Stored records
***

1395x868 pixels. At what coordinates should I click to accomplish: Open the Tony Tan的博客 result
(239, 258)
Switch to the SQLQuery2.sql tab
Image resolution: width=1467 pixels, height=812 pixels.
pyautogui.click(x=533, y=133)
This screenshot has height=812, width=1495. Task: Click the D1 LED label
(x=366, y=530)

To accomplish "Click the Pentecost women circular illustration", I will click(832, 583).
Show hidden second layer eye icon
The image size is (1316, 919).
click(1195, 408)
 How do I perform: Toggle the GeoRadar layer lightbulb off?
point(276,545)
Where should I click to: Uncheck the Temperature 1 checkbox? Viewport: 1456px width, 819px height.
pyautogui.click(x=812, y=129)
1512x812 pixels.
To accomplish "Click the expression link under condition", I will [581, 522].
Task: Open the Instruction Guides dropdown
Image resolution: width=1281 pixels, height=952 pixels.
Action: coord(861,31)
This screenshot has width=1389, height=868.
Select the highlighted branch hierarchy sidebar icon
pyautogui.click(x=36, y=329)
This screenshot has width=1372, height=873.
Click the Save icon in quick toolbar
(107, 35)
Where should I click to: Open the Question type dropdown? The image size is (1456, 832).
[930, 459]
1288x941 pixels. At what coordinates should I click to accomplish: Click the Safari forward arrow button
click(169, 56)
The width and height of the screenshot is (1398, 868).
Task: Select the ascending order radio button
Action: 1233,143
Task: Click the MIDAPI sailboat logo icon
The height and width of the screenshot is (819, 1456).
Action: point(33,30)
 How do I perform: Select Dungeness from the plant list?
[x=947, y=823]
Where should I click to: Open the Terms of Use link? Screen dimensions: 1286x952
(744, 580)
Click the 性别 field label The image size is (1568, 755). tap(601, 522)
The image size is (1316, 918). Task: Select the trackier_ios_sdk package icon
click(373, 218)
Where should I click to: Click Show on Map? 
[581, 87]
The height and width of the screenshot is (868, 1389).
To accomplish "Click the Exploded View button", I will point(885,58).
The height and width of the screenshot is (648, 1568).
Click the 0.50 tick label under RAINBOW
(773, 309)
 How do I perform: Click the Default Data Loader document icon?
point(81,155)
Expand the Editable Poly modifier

***

> [EXERCISE GOAL] If a line in the records holds the string "will", copy it.

> [WRITTEN ANSWER]
To accomplish "Click the Pentecost women circular illustration", I will click(832, 583).
To accomplish "Click the expression link under condition", I will [581, 522].
To accomplish "Click the Exploded View button", I will point(885,58).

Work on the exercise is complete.